- TASK DIRECTIONS
Reproduce the entries below exactly, but only from the line containing "This screenshot has width=1024, height=768." to the line containing "You are a computer-use agent. The width", inclusive.

[Saved data entries]
*** Begin section ***

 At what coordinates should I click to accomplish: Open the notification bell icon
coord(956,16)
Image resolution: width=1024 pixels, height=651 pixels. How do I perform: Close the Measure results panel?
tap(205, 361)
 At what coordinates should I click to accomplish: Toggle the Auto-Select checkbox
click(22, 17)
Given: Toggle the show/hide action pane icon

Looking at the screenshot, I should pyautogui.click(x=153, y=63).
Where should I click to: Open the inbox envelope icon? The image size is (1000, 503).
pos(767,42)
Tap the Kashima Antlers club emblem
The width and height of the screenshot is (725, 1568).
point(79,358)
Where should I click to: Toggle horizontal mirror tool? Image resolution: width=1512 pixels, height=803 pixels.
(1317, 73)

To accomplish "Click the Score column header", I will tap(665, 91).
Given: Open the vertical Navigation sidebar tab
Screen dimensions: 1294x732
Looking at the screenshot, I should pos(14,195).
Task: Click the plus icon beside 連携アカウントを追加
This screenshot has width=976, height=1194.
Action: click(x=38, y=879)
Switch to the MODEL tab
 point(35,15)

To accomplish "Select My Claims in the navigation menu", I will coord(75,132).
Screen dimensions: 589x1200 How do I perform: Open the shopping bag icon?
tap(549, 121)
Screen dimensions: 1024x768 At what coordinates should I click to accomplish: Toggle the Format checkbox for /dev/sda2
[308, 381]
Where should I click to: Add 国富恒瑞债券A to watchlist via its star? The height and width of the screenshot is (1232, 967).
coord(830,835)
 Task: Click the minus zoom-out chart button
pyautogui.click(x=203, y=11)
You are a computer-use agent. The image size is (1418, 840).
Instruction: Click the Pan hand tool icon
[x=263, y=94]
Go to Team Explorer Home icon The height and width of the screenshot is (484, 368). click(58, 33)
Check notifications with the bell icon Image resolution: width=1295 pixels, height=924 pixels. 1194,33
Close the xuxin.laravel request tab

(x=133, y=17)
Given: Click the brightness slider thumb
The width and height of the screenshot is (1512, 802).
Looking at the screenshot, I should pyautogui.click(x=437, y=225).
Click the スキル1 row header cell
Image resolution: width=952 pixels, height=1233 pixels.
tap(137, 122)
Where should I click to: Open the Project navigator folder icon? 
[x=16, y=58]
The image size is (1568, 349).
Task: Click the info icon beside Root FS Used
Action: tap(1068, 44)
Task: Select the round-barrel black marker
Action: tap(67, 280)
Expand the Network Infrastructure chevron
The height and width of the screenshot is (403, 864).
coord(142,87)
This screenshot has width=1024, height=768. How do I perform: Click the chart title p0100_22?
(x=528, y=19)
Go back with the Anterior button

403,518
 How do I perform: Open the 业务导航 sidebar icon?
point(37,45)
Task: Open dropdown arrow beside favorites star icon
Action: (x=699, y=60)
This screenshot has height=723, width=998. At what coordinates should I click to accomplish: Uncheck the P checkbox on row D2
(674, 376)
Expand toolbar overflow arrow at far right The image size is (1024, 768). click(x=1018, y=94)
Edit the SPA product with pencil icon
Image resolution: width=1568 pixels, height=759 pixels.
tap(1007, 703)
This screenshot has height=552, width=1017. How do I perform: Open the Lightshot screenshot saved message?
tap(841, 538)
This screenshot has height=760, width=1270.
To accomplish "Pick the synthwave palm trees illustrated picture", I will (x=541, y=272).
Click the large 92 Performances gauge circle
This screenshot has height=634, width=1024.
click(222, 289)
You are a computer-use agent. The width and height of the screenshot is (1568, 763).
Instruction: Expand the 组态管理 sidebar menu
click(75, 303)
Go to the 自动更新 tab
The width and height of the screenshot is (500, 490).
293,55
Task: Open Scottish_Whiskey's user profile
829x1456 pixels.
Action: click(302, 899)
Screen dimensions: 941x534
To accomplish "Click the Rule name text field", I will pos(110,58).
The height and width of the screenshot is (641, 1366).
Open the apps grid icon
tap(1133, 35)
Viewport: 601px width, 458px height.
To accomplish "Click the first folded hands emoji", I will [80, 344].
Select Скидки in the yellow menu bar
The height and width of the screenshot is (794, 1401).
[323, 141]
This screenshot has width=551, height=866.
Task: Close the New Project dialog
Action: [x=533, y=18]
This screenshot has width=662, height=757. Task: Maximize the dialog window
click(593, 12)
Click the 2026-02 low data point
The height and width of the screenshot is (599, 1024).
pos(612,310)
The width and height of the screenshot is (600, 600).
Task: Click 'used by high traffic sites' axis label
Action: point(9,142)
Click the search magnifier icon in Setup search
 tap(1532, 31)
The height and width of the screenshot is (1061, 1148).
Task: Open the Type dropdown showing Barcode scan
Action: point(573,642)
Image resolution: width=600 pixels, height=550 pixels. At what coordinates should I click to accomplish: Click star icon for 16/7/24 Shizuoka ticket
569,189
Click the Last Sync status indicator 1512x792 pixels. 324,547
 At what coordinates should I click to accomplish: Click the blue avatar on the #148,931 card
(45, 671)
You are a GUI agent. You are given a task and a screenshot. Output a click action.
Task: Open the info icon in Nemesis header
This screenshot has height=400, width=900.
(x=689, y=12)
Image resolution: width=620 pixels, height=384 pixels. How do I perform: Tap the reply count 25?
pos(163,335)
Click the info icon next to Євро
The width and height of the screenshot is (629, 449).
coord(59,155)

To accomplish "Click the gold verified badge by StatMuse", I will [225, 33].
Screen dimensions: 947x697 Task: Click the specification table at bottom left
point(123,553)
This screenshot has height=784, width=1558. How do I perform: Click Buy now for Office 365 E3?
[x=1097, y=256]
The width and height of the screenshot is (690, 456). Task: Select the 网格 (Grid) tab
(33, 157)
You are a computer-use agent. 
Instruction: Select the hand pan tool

*** End section ***

- YOUR RESPONSE
This screenshot has width=1024, height=768. How do I perform: Click the chart title p0100_22?
(x=528, y=19)
Go back with the Anterior button

403,518
 How do I perform: Open the 业务导航 sidebar icon?
point(37,45)
Task: Open dropdown arrow beside favorites star icon
Action: (x=699, y=60)
This screenshot has height=723, width=998. At what coordinates should I click to accomplish: Uncheck the P checkbox on row D2
(674, 376)
Expand toolbar overflow arrow at far right The image size is (1024, 768). click(x=1018, y=94)
Edit the SPA product with pencil icon
Image resolution: width=1568 pixels, height=759 pixels.
tap(1007, 703)
This screenshot has height=552, width=1017. How do I perform: Open the Lightshot screenshot saved message?
tap(841, 538)
This screenshot has height=760, width=1270.
To accomplish "Pick the synthwave palm trees illustrated picture", I will (x=541, y=272).
Click the large 92 Performances gauge circle
This screenshot has height=634, width=1024.
click(222, 289)
You are a computer-use agent. The width and height of the screenshot is (1568, 763).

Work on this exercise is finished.